Almost every one of these company’s CEOs mentioned what a treasure we have in Ringling College of Art and Design. For some, it was the reason they decided to do business here. This month, the college presents its 2010 Sarasota International Design Summit. The theme of the event, which runs Feb. 4-6, is Design + Business, and national experts (read our Q & A with speaker Marty Neumeier, page 10) will explain how design will spark business and economic success in the coming decade. Last month, the brand-new Patterson Foundation, with more than $200 million in assets, announced that it will partner with Ringling to explore the field of digital imagery. Ringling also launched its new filmmaking laboratory program last month, which will bring celebrated film directors, actors and producers to Sarasota.

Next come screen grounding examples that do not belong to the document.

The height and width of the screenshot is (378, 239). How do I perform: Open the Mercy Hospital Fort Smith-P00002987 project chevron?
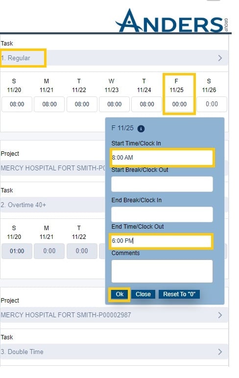220,315
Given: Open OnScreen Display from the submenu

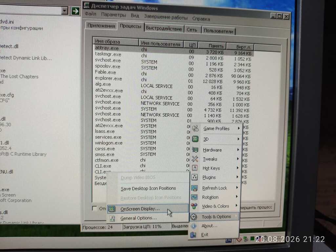Looking at the screenshot, I should pyautogui.click(x=140, y=209).
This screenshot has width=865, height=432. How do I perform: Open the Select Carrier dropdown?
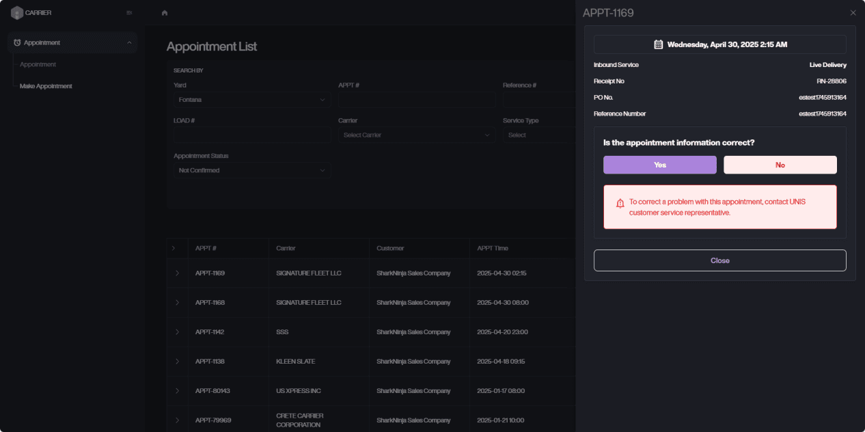(416, 135)
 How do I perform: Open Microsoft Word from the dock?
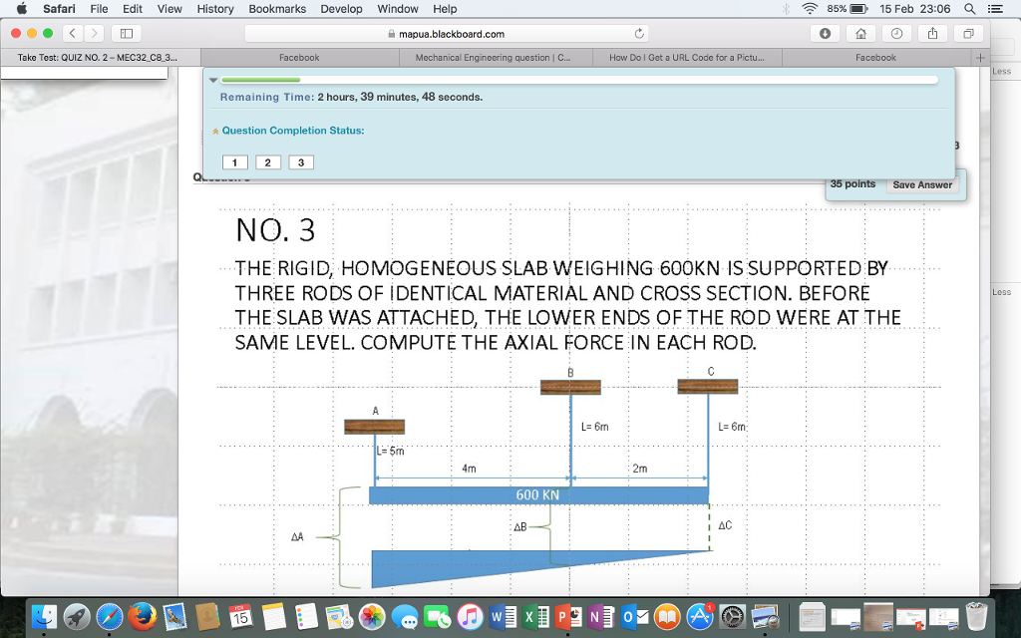[x=498, y=617]
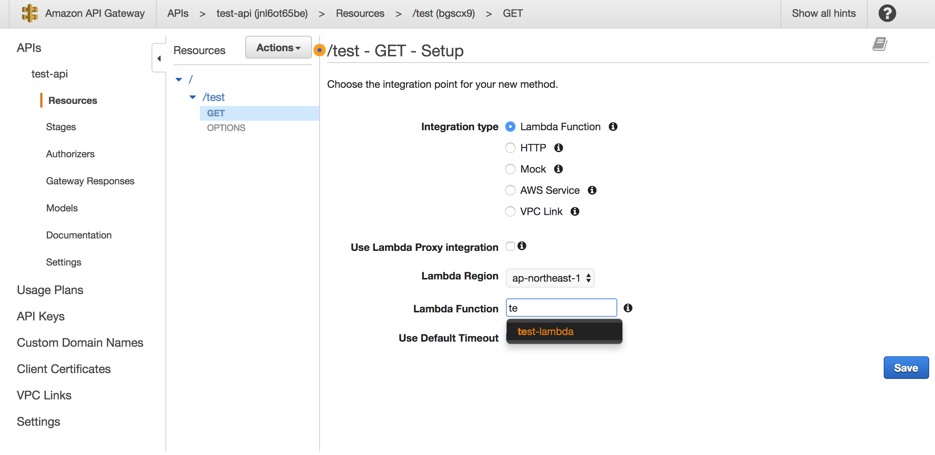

A January profile of Ringling president Larry Thompson in our sister publication, Sarasota Magazine, was headlined, “Can Larry Thompson Save Sarasota?” Maybe so, says PowerPoint developer and entrepreneur Rob Campbell of Sarasota, who has worked with the über-creative Steve Jobs. In an interview on page 32, Campbell declares, “The only real world-class [economic] asset we have is Ringling College. That would be the kernel of our economic development.”

“Every business will tell you they are clamoring for creative people,” Thompson says in the Sarasota Magazine profile. “We could be known as the creative coast, not just the cultural coast. I’d love it if creative thinking became an ethos of this community.” Imagine that!